[[ Extracted material, beginning ]]
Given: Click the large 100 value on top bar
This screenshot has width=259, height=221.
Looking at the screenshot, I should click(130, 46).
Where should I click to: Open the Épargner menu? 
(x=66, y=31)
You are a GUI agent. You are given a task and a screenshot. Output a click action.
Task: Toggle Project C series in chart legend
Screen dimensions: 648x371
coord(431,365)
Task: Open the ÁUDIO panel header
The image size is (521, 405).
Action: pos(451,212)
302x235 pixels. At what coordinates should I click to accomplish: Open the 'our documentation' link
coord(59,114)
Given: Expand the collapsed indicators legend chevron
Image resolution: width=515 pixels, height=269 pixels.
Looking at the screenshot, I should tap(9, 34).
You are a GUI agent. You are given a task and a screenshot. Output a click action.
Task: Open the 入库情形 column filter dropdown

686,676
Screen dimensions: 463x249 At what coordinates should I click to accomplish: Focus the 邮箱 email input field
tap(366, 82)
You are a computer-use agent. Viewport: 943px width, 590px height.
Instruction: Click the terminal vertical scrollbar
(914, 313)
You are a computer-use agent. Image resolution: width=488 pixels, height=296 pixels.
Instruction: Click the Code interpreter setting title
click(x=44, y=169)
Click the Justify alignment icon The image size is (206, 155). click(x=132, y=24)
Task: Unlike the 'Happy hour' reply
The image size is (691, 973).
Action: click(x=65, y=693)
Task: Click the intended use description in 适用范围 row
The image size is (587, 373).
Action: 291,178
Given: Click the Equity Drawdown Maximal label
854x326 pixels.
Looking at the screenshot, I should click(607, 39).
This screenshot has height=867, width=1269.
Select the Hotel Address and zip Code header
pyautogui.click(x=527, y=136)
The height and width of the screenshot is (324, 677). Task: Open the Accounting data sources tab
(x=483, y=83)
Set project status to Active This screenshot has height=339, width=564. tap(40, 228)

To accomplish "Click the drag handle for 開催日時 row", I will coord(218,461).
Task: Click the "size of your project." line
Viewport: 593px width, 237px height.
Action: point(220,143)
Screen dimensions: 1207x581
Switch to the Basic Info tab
[[ Extracted material, end ]]
■ **How to complete this task**
Each entry above needs to be duplicated verbatim.

■ **Answer area**
Given: Click the large 100 value on top bar
This screenshot has width=259, height=221.
Looking at the screenshot, I should click(130, 46).
Where should I click to: Open the Épargner menu? 
(x=66, y=31)
You are a GUI agent. You are given a task and a screenshot. Output a click action.
Task: Toggle Project C series in chart legend
Screen dimensions: 648x371
coord(431,365)
Task: Open the ÁUDIO panel header
The image size is (521, 405).
Action: pos(451,212)
302x235 pixels. At what coordinates should I click to accomplish: Open the 'our documentation' link
coord(59,114)
Given: Expand the collapsed indicators legend chevron
Image resolution: width=515 pixels, height=269 pixels.
Looking at the screenshot, I should tap(9, 34).
You are a GUI agent. You are given a task and a screenshot. Output a click action.
Task: Open the 入库情形 column filter dropdown

686,676
Screen dimensions: 463x249 At what coordinates should I click to accomplish: Focus the 邮箱 email input field
tap(366, 82)
You are a computer-use agent. Viewport: 943px width, 590px height.
Instruction: Click the terminal vertical scrollbar
(914, 313)
You are a computer-use agent. Image resolution: width=488 pixels, height=296 pixels.
Instruction: Click the Code interpreter setting title
click(x=44, y=169)
Click the Justify alignment icon The image size is (206, 155). click(x=132, y=24)
Task: Unlike the 'Happy hour' reply
The image size is (691, 973).
Action: click(x=65, y=693)
Task: Click the intended use description in 适用范围 row
The image size is (587, 373).
Action: 291,178
Given: Click the Equity Drawdown Maximal label
854x326 pixels.
Looking at the screenshot, I should click(607, 39).
This screenshot has height=867, width=1269.
Select the Hotel Address and zip Code header
pyautogui.click(x=527, y=136)
The height and width of the screenshot is (324, 677). Task: Open the Accounting data sources tab
(x=483, y=83)
Set project status to Active This screenshot has height=339, width=564. tap(40, 228)

To accomplish "Click the drag handle for 開催日時 row", I will coord(218,461).
Task: Click the "size of your project." line
Viewport: 593px width, 237px height.
Action: point(220,143)
Screen dimensions: 1207x581
Switch to the Basic Info tab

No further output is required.